How to Implement Observability: Traces, Metrics, and Logs at Scale
Build a production observability stack. Covers OpenTelemetry instrumentation, Prometheus metrics, distributed tracing, log aggregation, and alerting strategies.
Monitoring tells you something is broken. Observability tells you why. In distributed systems, you can’t debug with console.log. You need traces to follow requests across services, metrics to spot trends, and logs for the details.
The Three Pillars
┌─────────────┐ ┌─────────────┐ ┌─────────────┐
│ TRACES │ │ METRICS │ │ LOGS │
│ │ │ │ │ │
│ Request flow│ │ Aggregated │ │ Individual │
│ across │ │ time-series │ │ event │
│ services │ │ data │ │ records │
│ │ │ │ │ │
│ "What path?"│ │ "What trend?"│ │"What detail?"│
└─────────────┘ └─────────────┘ └─────────────┘
Step 1: Instrument with OpenTelemetry
1.1 Node.js Auto-Instrumentation
// tracing.js — load BEFORE your application code
const { NodeSDK } = require('@opentelemetry/sdk-node');
const { OTLPTraceExporter } = require('@opentelemetry/exporter-trace-otlp-http');
const { OTLPMetricExporter } = require('@opentelemetry/exporter-metrics-otlp-http');
const { getNodeAutoInstrumentations } = require('@opentelemetry/auto-instrumentations-node');
const sdk = new NodeSDK({
serviceName: 'api-service',
traceExporter: new OTLPTraceExporter({
url: 'http://otel-collector:4318/v1/traces',
}),
metricExporter: new OTLPMetricExporter({
url: 'http://otel-collector:4318/v1/metrics',
}),
instrumentations: [
getNodeAutoInstrumentations({
'@opentelemetry/instrumentation-http': { enabled: true },
'@opentelemetry/instrumentation-express': { enabled: true },
'@opentelemetry/instrumentation-pg': { enabled: true },
'@opentelemetry/instrumentation-redis': { enabled: true },
}),
],
});
sdk.start();
# Run your app with tracing
node --require ./tracing.js app.js
1.2 Python Auto-Instrumentation
from opentelemetry import trace, metrics
from opentelemetry.sdk.trace import TracerProvider
from opentelemetry.sdk.metrics import MeterProvider
from opentelemetry.exporter.otlp.proto.grpc.trace_exporter import OTLPSpanExporter
from opentelemetry.instrumentation.flask import FlaskInstrumentor
from opentelemetry.instrumentation.sqlalchemy import SQLAlchemyInstrumentor
from opentelemetry.instrumentation.requests import RequestsInstrumentor
# Configure trace provider
trace.set_tracer_provider(TracerProvider())

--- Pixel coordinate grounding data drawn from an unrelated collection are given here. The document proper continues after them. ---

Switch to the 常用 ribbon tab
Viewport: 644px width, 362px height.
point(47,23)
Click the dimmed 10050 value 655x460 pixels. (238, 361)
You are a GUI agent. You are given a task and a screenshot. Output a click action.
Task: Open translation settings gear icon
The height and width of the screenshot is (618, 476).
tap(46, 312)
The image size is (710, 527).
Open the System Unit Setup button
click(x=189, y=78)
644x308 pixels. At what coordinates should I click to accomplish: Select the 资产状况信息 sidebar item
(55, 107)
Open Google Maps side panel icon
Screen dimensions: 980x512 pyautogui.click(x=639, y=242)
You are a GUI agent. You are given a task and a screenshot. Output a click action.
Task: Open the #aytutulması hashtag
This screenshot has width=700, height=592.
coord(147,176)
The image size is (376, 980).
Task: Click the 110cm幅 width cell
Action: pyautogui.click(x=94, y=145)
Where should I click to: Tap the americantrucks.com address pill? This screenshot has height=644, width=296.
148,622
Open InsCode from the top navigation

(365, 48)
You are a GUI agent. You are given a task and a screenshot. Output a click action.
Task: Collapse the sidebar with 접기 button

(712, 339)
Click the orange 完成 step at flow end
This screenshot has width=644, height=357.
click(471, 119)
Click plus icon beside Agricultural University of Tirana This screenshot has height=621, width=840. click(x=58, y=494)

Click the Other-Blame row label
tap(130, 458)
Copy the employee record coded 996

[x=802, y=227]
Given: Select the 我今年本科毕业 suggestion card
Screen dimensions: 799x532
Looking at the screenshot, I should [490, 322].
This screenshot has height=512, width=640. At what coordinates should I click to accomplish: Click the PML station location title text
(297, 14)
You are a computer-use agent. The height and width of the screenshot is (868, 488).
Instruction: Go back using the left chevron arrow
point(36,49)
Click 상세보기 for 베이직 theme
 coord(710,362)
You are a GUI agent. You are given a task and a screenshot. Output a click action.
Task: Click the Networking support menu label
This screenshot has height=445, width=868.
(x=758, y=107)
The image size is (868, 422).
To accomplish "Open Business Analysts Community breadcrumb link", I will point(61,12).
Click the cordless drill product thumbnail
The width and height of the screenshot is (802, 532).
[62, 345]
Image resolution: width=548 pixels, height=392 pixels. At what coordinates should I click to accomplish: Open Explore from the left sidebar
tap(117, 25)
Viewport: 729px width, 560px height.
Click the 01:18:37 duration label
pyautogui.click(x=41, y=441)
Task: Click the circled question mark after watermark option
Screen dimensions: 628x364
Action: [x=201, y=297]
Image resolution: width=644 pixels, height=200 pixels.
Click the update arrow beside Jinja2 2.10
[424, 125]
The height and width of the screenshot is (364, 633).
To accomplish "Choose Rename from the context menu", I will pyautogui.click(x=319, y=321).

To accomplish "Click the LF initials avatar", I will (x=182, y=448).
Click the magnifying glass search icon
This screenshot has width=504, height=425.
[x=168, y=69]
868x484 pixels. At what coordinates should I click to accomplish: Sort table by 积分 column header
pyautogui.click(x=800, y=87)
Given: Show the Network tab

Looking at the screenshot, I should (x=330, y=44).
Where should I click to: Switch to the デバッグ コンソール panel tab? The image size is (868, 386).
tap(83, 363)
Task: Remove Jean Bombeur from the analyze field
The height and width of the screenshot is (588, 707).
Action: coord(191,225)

trace.get_tracer_provider().add_span_processor(
BatchSpanProcessor(OTLPSpanExporter(endpoint="http://otel-collector:4317"))
)
# Auto-instrument frameworks
FlaskInstrumentor().instrument()
SQLAlchemyInstrumentor().instrument()
RequestsInstrumentor().instrument()
Step 2: Deploy the Collector Stack
# docker-compose.yml — Observability Stack
services:
otel-collector:
image: otel/opentelemetry-collector-contrib:latest
ports:
- "4317:4317" # gRPC
- "4318:4318" # HTTP
volumes:
- ./otel-config.yaml:/etc/otel/config.yaml
command: ["--config=/etc/otel/config.yaml"]
prometheus:
image: prom/prometheus:latest
ports: ["9090:9090"]
volumes:
- ./prometheus.yml:/etc/prometheus/prometheus.yml
grafana:
image: grafana/grafana:latest
ports: ["3000:3000"]
environment:
- GF_SECURITY_ADMIN_PASSWORD=admin
volumes:
- grafana_data:/var/lib/grafana
jaeger:
image: jaegertracing/all-in-one:latest
ports:
- "16686:16686" # UI
- "14268:14268" # Collector
loki:
image: grafana/loki:latest
ports: ["3100:3100"]
Collector Configuration
# otel-config.yaml
receivers:
otlp:
protocols:
grpc: { endpoint: "0.0.0.0:4317" }
http: { endpoint: "0.0.0.0:4318" }
processors:
batch:
timeout: 5s
send_batch_size: 1024
exporters:
prometheus:
endpoint: "0.0.0.0:8889"
jaeger:
endpoint: "jaeger:14250"
tls: { insecure: true }
loki:
endpoint: "http://loki:3100/loki/api/v1/push"
service:
pipelines:
traces:
receivers: [otlp]
processors: [batch]
exporters: [jaeger]
metrics:
receivers: [otlp]
processors: [batch]
exporters: [prometheus]
logs:
receivers: [otlp]
processors: [batch]
exporters: [loki]
Step 3: Define Key Metrics (RED + USE)
RED Method (Request-oriented)
| Metric | What It Measures | PromQL Example |
|---|---|---|
| Rate | Requests per second | rate(http_requests_total[5m]) |
| Errors | Error rate percentage | rate(http_requests_total{status=~"5.."}[5m]) / rate(http_requests_total[5m]) |
| Duration | Latency percentiles | histogram_quantile(0.99, rate(http_request_duration_seconds_bucket[5m])) |
USE Method (Resource-oriented)
| Metric | What It Measures | PromQL Example |
|---|---|---|
| Utilization | How busy is the resource? | avg(rate(node_cpu_seconds_total{mode!="idle"}[5m])) |
| Saturation | How much does it queue? | node_load1 / count(node_cpu_seconds_total{mode="idle"}) |
| Errors | How often does it fail? | rate(node_disk_io_time_weighted_seconds_total[5m]) |
Step 4: Build Custom Metrics
from opentelemetry import metrics
meter = metrics.get_meter("api-service")
# Counter — monotonically increasing (requests, errors)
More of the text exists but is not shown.